Segundo Brown, as quatro edições do Tratado sobre a tolerância venderam 300 cópias na semana seguinte ao atentado na França. Mas, nos sete dias posteriores, chegaram a 10 mil. “Em 11 anos, foram vendidos cerca de 120 mil exemplares. Em uma semana, as vendas foram iguais a um ano”, comparou. No site da Amazon.fr, o livro passou a ser o número 1 em religião, filosofia e outros gêneros. Algumas editoras da França decidiram imprimir novas versões do texto, diante do êxito e da procura até mesmo por escolas, que passaram a incluir as obras nos programas deste ano.
O pesquisador reconhece que o mundo em que vivia Voltaire era diferente do nosso. “Mas ele já era contra tudo o que representa terrorismo ou extremismo religioso. Ele teria condenado tudo isso”, garantiu o britânico, que dirige um centro de estudos na pequena cidade de Ferney-Voltaire, onde o escritor passou anos para evitar ser preso pelas autoridades em Paris. O especialista lamenta que escolas e sociedade não tenham dado atenção às obras do francês nos últimos tempos. “Voltaire foi preso por ser impertinente. Não tolerava a hipocrisia e fez questão de lutar contra o extremismo religioso.

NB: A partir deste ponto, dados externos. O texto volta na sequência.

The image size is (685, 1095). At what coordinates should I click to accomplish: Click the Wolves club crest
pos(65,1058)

Ele tem muito a nos ensinar”, acredita.
Voltaire chegou a Genebra em 1755, fugindo do que acreditava ser ameaça real à sua vida por parte da nobreza francesa. Na cidade suíça, ele radicalizaria o discurso contra a intolerância religiosa. Poucos anos depois e já com uma grande fortuna, ele compraria um castelo na região ao lado de Genebra, conhecida como Ferney. Ali, construiu fábricas para relojoeiros suíços e casas populares. Logo depois da morte do escritor, a cidade adicionou Voltaire a seu nome. A praça central ganhou uma estátua em sua homenagem.

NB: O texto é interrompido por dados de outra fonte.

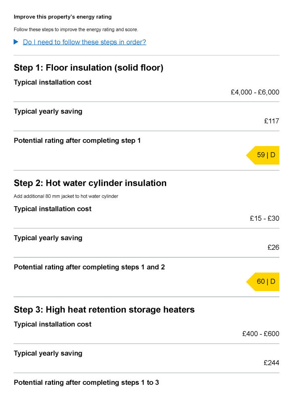This screenshot has height=414, width=293.
Task: Click 'Improve this property's energy rating' title
Action: tap(63, 17)
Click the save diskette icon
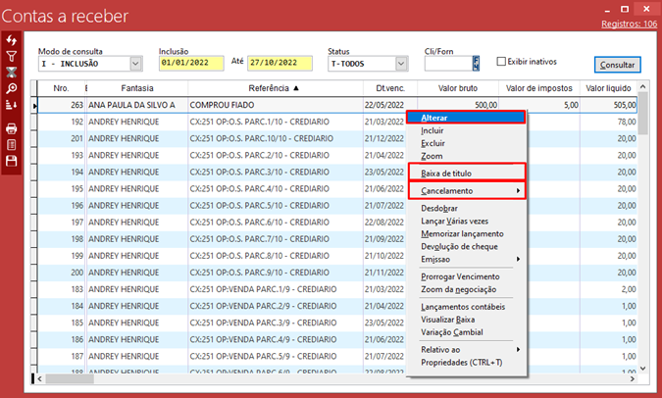The width and height of the screenshot is (662, 398). (x=12, y=160)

Nem todos concordam com o uso da imagem de Voltaire para marcar o ataque contra o Charlie Hebdo. A principal crítica se refere à peça que ele escreveu em 1736, O fanatismo ou Maomé. O protagonista é um profeta impostor e cruel que acaba ganhando o apoio dos órgãos de censura da época, liderados por católicos. Especialistas defendem o autor, explicando que o ataque era contra “todas as religiões”. A peça estreou em 1741, mas não teve vida longa. Quando bispos se deram conta de que o ataque era contra a Igreja Católica, o espetáculo foi proibido.
Pesquisadores garantem que Voltaire mudou de atitude sobre o Islã ao longo de sua vida. Em 1770, ele disse: “Outros povos podem pensar melhor que os habitantes da Europa”. Referia-se ao Oriente Médio.